### Task
Rewrite every line of the records below as a numbered list, dropping any blank lines.

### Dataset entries
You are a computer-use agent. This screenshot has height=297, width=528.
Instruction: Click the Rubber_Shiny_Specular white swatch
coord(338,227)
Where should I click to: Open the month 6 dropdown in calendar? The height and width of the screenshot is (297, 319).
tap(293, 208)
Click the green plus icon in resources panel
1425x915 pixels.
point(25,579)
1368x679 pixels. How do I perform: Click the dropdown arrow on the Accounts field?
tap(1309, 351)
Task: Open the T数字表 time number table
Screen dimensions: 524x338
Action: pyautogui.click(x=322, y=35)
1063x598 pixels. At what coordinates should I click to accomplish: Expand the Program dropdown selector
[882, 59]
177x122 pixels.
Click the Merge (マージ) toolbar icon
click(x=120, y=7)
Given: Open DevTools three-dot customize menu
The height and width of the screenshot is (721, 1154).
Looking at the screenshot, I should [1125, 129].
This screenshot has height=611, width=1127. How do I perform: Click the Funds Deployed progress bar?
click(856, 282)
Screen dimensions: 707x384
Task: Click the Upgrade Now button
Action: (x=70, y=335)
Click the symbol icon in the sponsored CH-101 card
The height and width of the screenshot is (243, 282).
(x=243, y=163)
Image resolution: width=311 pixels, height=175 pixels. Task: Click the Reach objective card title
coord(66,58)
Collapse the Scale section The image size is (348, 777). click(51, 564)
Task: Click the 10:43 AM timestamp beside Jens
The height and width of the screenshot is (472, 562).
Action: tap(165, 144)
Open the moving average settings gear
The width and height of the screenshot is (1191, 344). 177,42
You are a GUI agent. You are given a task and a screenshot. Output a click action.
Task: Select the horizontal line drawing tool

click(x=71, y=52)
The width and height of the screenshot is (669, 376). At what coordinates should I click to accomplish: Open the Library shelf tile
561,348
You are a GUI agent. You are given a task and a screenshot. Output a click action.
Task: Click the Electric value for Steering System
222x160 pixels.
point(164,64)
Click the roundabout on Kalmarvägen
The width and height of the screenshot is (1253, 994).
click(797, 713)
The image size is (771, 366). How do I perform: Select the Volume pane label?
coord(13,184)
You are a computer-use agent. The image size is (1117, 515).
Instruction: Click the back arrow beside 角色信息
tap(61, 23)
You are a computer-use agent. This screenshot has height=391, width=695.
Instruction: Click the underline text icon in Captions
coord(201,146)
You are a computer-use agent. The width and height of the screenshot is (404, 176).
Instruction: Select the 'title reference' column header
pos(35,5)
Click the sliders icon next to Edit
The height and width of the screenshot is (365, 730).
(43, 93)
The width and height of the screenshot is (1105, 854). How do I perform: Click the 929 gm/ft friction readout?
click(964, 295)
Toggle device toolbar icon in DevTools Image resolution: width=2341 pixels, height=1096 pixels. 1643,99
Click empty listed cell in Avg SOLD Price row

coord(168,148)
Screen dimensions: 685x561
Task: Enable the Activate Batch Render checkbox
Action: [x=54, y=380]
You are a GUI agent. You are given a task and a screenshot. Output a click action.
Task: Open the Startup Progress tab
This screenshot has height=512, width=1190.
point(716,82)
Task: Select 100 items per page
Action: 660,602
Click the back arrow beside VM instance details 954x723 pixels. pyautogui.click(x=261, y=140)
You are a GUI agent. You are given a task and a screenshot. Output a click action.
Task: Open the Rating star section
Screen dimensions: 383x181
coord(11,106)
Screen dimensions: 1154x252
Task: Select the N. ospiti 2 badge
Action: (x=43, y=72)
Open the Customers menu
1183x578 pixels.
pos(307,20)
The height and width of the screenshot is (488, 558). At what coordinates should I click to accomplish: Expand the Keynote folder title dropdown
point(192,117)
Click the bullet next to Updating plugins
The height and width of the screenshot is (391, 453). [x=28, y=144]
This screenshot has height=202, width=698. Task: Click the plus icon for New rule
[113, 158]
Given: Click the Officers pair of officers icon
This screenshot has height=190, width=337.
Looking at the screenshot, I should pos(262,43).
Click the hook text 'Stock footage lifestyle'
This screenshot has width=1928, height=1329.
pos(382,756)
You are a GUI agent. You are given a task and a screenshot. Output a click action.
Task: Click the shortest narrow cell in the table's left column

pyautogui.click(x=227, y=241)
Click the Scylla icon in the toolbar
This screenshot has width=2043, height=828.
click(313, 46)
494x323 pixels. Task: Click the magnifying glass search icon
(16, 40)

### Exercise result
1. You are a computer-use agent. This screenshot has height=297, width=528.
2. Instruction: Click the Rubber_Shiny_Specular white swatch
3. coord(338,227)
4. Where should I click to: Open the month 6 dropdown in calendar? The height and width of the screenshot is (297, 319).
5. tap(293, 208)
6. Click the green plus icon in resources panel
7. 1425x915 pixels.
8. point(25,579)
9. 1368x679 pixels. How do I perform: Click the dropdown arrow on the Accounts field?
10. tap(1309, 351)
11. Task: Open the T数字表 time number table
12. Screen dimensions: 524x338
13. Action: pyautogui.click(x=322, y=35)
14. 1063x598 pixels. At what coordinates should I click to accomplish: Expand the Program dropdown selector
15. [882, 59]
16. 177x122 pixels.
17. Click the Merge (マージ) toolbar icon
18. click(x=120, y=7)
19. Given: Open DevTools three-dot customize menu
20. The height and width of the screenshot is (721, 1154).
21. Looking at the screenshot, I should [1125, 129].
22. This screenshot has height=611, width=1127. How do I perform: Click the Funds Deployed progress bar?
23. click(856, 282)
24. Screen dimensions: 707x384
25. Task: Click the Upgrade Now button
26. Action: (x=70, y=335)
27. Click the symbol icon in the sponsored CH-101 card
28. The height and width of the screenshot is (243, 282).
29. (x=243, y=163)
30. Image resolution: width=311 pixels, height=175 pixels. Task: Click the Reach objective card title
31. coord(66,58)
32. Collapse the Scale section The image size is (348, 777). click(51, 564)
33. Task: Click the 10:43 AM timestamp beside Jens
34. The height and width of the screenshot is (472, 562).
35. Action: tap(165, 144)
36. Open the moving average settings gear
37. The width and height of the screenshot is (1191, 344). 177,42
38. You are a GUI agent. You are given a task and a screenshot. Output a click action.
39. Task: Select the horizontal line drawing tool
40. click(x=71, y=52)
41. The width and height of the screenshot is (669, 376). At what coordinates should I click to accomplish: Open the Library shelf tile
42. 561,348
43. You are a GUI agent. You are given a task and a screenshot. Output a click action.
44. Task: Click the Electric value for Steering System
45. 222x160 pixels.
46. point(164,64)
47. Click the roundabout on Kalmarvägen
48. The width and height of the screenshot is (1253, 994).
49. click(797, 713)
50. The image size is (771, 366). How do I perform: Select the Volume pane label?
51. coord(13,184)
52. You are a computer-use agent. The image size is (1117, 515).
53. Instruction: Click the back arrow beside 角色信息
54. tap(61, 23)
55. You are a computer-use agent. This screenshot has height=391, width=695.
56. Instruction: Click the underline text icon in Captions
57. coord(201,146)
58. You are a computer-use agent. The width and height of the screenshot is (404, 176).
59. Instruction: Select the 'title reference' column header
60. pos(35,5)
61. Click the sliders icon next to Edit
62. The height and width of the screenshot is (365, 730).
63. (43, 93)
64. The width and height of the screenshot is (1105, 854). How do I perform: Click the 929 gm/ft friction readout?
65. click(964, 295)
66. Toggle device toolbar icon in DevTools Image resolution: width=2341 pixels, height=1096 pixels. 1643,99
67. Click empty listed cell in Avg SOLD Price row
68. coord(168,148)
69. Screen dimensions: 685x561
70. Task: Enable the Activate Batch Render checkbox
71. Action: [x=54, y=380]
72. You are a GUI agent. You are given a task and a screenshot. Output a click action.
73. Task: Open the Startup Progress tab
74. This screenshot has height=512, width=1190.
75. point(716,82)
76. Task: Select 100 items per page
77. Action: 660,602
78. Click the back arrow beside VM instance details 954x723 pixels. pyautogui.click(x=261, y=140)
79. You are a GUI agent. You are given a task and a screenshot. Output a click action.
80. Task: Open the Rating star section
81. Screen dimensions: 383x181
82. coord(11,106)
83. Screen dimensions: 1154x252
84. Task: Select the N. ospiti 2 badge
85. Action: (x=43, y=72)
86. Open the Customers menu
87. 1183x578 pixels.
88. pos(307,20)
89. The height and width of the screenshot is (488, 558). At what coordinates should I click to accomplish: Expand the Keynote folder title dropdown
90. point(192,117)
91. Click the bullet next to Updating plugins
92. The height and width of the screenshot is (391, 453). [x=28, y=144]
93. This screenshot has height=202, width=698. Task: Click the plus icon for New rule
94. [113, 158]
95. Given: Click the Officers pair of officers icon
96. This screenshot has height=190, width=337.
97. Looking at the screenshot, I should pos(262,43).
98. Click the hook text 'Stock footage lifestyle'
99. This screenshot has width=1928, height=1329.
100. pos(382,756)
101. You are a GUI agent. You are given a task and a screenshot. Output a click action.
102. Task: Click the shortest narrow cell in the table's left column
103. pyautogui.click(x=227, y=241)
104. Click the Scylla icon in the toolbar
105. This screenshot has width=2043, height=828.
106. click(313, 46)
107. 494x323 pixels. Task: Click the magnifying glass search icon
108. (16, 40)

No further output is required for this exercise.